Timing requirements: PREEMPT-RT patch converts standard Linux to Real-Time Linux. The latter has good determinism to achieve real-time capabilities and reduces scheduling latency. However, QNX may be slightly better compared to Real-Time Linux if your application requires hard real-time capabilities and precise determinism, though the latter can be used based on the requirements.
Reliability and safety: QNX is often used in safety-critical systems including medical devices. It is designed with safety in mind and provides features for safety certification. Real-Time Linux can be used in safety-critical applications, but achieving safety certification may require additional effort and adherence to industry-specific safety standards.
Ecosystem and tools: Consider the availability of development tools, libraries, and drivers that match your project’s requirements.

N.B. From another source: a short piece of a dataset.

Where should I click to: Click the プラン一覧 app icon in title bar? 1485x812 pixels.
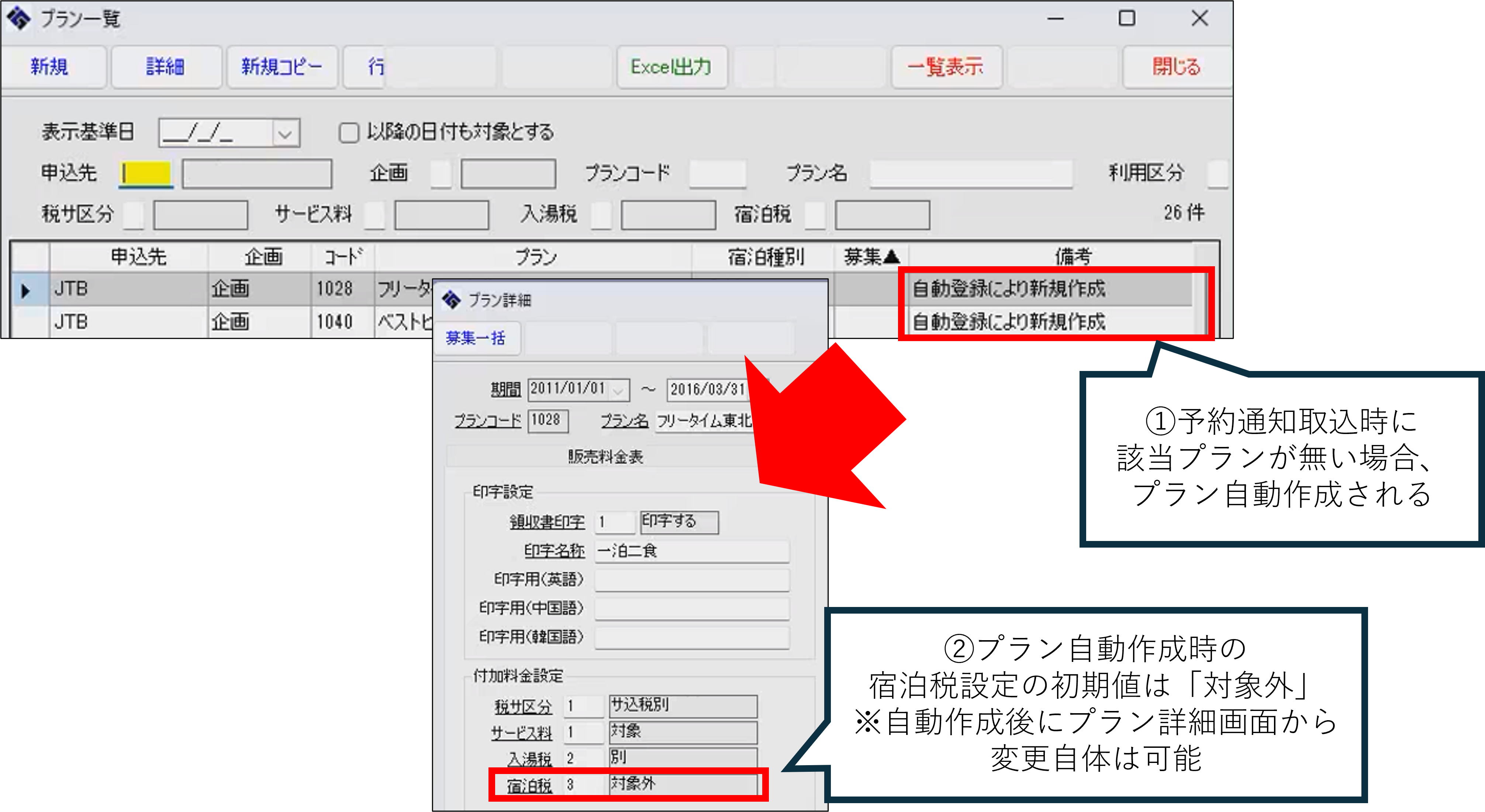18,18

Familiarity: If your team is already experienced with Linux development, Real-Time Linux with PREEMPT_RT patch, kernel config options, IRQ handling and thread priorities may be a more seamless choice. SCHED_FIFO, SCHED_RR are often used for Real-Time threads. These factors will improve real-time capabilities in the Linux environment.
Project scope: The size and complexity of the project may influence which platform is more suitable.
In conclusion, both QNX and Real-Time Linux are good options for developing real-time and embedded systems; each comes with its own strengths and considerations. The choice depends on the specific application requirements, the level of real-time performance needed, familiarity with the platforms, the available tools, ecosystem, and the level of determinism needed.